WHAT THE EXERCISE ASKS: In the listing beneath this line, copy exactly the lines starting with the one containing "Viewport: 1638px width, 845px height." and going on through the one containing "Given: Click OK to create the project".

RECORDS FOR THIS TASK:
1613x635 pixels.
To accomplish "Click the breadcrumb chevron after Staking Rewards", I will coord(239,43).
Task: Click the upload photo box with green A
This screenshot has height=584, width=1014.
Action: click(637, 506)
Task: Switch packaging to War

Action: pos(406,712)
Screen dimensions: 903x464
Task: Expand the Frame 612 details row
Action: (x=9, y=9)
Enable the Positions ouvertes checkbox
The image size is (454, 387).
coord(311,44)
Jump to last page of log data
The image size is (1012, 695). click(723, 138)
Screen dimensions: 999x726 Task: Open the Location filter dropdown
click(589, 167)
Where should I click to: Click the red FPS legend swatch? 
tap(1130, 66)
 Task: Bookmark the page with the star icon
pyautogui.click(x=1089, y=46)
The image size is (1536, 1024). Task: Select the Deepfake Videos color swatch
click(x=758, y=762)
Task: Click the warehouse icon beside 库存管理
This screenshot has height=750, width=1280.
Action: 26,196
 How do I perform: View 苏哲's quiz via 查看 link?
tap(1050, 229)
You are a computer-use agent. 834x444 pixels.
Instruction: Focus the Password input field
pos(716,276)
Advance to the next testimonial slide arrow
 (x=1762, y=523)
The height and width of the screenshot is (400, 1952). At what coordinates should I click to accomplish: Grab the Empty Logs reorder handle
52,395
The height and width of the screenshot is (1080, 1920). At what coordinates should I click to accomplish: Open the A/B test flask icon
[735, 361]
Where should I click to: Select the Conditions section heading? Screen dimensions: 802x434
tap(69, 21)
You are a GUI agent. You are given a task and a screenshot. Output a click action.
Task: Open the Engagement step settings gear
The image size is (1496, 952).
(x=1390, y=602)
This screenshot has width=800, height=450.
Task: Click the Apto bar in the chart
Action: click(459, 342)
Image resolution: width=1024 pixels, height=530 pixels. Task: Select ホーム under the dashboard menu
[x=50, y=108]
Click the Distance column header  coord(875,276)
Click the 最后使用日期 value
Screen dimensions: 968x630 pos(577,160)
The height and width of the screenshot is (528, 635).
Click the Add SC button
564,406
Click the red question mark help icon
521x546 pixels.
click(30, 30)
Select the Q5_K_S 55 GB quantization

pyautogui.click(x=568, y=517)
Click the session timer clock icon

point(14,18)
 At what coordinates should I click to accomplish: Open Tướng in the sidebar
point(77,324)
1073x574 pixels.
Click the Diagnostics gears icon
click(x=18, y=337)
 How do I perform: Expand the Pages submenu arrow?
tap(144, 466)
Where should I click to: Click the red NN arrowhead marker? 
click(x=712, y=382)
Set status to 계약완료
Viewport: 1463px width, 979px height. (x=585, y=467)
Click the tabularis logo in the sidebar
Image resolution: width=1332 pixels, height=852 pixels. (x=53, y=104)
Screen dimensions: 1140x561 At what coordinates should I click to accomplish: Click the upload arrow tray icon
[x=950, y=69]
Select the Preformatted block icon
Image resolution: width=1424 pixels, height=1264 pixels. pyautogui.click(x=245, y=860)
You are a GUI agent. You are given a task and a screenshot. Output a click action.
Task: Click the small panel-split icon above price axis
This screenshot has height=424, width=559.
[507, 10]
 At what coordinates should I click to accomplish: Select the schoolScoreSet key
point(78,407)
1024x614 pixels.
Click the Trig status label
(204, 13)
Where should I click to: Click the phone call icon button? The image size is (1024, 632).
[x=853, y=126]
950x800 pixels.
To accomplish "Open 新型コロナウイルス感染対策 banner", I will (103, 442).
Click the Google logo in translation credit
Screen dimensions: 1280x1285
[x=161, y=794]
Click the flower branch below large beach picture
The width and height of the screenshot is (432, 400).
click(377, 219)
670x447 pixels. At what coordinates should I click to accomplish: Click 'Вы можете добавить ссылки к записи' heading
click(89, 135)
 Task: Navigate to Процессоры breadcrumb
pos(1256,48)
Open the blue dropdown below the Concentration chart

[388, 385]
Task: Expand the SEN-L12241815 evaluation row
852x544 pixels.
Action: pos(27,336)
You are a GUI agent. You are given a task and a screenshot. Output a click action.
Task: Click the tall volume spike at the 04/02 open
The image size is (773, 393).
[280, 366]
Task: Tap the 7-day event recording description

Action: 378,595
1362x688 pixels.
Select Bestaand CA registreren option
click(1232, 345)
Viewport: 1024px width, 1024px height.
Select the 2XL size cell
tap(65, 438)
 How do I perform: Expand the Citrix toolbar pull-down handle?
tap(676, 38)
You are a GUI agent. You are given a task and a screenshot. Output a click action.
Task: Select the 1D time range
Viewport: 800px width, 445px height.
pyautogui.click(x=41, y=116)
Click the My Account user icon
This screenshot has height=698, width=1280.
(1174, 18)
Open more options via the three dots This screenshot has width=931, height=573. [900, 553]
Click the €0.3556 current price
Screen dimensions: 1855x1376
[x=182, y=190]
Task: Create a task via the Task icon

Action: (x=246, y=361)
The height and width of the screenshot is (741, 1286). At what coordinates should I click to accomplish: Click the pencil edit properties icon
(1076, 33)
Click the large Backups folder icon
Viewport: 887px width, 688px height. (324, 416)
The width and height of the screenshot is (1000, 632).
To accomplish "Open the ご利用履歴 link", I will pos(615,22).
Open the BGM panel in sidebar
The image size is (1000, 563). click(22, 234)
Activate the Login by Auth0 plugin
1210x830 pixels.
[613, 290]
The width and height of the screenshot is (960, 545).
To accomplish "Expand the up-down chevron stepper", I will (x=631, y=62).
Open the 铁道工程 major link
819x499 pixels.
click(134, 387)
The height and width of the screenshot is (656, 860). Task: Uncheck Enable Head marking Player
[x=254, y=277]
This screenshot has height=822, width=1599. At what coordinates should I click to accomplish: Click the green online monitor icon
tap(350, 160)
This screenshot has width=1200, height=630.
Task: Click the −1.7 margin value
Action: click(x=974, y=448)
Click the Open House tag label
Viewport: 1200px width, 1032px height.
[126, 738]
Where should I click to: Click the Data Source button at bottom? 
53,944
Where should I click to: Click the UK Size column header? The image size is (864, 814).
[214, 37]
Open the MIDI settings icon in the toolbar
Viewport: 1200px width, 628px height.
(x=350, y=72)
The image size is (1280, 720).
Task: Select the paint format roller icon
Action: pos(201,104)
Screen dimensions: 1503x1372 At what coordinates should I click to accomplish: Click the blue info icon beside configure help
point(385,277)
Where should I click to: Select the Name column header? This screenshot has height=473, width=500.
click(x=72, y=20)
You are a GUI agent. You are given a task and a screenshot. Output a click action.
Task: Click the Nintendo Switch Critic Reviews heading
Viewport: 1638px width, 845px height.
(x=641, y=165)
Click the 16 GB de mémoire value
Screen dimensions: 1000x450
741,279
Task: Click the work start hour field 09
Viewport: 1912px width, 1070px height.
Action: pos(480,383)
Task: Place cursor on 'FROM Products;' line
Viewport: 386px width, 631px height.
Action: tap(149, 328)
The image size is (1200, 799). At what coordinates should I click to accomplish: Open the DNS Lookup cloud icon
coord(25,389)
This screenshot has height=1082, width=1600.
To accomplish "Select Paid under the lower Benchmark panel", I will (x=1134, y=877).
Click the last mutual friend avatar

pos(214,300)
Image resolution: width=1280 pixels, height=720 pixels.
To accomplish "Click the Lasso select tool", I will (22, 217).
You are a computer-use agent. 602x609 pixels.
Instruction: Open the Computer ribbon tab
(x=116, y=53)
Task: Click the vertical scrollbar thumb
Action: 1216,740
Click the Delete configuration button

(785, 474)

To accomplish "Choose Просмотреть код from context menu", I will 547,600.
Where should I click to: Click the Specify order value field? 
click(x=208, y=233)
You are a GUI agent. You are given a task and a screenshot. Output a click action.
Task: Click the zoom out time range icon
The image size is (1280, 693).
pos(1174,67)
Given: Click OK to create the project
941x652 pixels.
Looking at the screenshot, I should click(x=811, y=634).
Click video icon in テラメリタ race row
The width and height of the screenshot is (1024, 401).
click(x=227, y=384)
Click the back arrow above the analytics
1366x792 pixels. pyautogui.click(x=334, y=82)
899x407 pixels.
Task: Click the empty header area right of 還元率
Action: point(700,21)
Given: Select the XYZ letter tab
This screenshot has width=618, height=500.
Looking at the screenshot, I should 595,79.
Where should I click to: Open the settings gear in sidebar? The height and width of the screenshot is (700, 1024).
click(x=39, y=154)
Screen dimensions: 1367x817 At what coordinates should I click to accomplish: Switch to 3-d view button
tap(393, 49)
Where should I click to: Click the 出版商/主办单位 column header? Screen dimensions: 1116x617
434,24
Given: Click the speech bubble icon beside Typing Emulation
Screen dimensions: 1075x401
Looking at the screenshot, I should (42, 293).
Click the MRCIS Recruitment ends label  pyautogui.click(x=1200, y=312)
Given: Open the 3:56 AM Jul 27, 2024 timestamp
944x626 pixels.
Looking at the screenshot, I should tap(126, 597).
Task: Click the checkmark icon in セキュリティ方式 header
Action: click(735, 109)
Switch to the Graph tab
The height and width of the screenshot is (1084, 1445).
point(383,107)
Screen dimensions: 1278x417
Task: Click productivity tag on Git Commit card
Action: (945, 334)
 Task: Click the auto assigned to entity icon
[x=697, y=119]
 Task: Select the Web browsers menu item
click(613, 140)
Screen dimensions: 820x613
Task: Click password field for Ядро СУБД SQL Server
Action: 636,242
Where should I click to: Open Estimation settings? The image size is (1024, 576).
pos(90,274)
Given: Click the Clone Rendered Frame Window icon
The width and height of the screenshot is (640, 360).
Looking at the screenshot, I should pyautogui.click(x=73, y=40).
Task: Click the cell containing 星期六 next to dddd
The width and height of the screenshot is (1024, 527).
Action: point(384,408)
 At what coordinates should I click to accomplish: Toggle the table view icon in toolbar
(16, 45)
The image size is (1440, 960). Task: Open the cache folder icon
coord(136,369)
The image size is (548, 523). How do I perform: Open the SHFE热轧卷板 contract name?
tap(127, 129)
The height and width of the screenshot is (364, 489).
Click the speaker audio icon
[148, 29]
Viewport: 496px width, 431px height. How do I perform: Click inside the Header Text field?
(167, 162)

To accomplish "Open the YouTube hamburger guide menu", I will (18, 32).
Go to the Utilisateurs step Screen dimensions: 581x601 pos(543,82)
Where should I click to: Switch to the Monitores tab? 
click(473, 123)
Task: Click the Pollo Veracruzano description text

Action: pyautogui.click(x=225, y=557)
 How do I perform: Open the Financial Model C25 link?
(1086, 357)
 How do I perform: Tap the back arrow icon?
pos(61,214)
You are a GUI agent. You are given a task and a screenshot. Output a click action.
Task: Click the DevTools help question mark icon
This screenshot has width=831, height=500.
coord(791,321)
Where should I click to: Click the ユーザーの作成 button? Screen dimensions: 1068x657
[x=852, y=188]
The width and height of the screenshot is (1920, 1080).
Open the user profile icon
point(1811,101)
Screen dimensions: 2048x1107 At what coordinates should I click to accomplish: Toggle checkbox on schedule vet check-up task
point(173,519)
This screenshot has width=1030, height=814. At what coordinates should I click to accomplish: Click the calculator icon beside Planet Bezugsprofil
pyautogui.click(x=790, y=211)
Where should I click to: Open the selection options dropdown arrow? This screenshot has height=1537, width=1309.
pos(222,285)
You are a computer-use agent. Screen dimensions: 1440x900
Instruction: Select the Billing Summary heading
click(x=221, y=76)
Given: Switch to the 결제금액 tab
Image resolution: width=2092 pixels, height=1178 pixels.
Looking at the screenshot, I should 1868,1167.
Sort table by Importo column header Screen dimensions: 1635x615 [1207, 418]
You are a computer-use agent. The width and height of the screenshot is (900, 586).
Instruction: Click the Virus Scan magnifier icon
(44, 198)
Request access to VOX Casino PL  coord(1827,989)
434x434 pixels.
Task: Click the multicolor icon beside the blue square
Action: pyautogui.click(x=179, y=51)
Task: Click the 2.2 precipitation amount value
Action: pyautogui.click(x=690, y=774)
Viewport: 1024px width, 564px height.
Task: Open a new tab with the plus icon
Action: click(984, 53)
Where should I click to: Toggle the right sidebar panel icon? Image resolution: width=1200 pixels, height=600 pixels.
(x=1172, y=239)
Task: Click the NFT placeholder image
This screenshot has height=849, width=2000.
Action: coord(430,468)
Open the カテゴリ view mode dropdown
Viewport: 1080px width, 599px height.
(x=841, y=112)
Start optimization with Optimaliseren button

ANSWER TO THIS PROBLEM:
Viewport: 1638px width, 845px height.
(x=641, y=165)
Click the 16 GB de mémoire value
Screen dimensions: 1000x450
741,279
Task: Click the work start hour field 09
Viewport: 1912px width, 1070px height.
Action: pos(480,383)
Task: Place cursor on 'FROM Products;' line
Viewport: 386px width, 631px height.
Action: tap(149, 328)
The image size is (1200, 799). At what coordinates should I click to accomplish: Open the DNS Lookup cloud icon
coord(25,389)
This screenshot has height=1082, width=1600.
To accomplish "Select Paid under the lower Benchmark panel", I will (x=1134, y=877).
Click the last mutual friend avatar

pos(214,300)
Image resolution: width=1280 pixels, height=720 pixels.
To accomplish "Click the Lasso select tool", I will (22, 217).
You are a computer-use agent. 602x609 pixels.
Instruction: Open the Computer ribbon tab
(x=116, y=53)
Task: Click the vertical scrollbar thumb
Action: 1216,740
Click the Delete configuration button

(785, 474)

To accomplish "Choose Просмотреть код from context menu", I will 547,600.
Where should I click to: Click the Specify order value field? 
click(x=208, y=233)
You are a GUI agent. You are given a task and a screenshot. Output a click action.
Task: Click the zoom out time range icon
The image size is (1280, 693).
pos(1174,67)
Given: Click OK to create the project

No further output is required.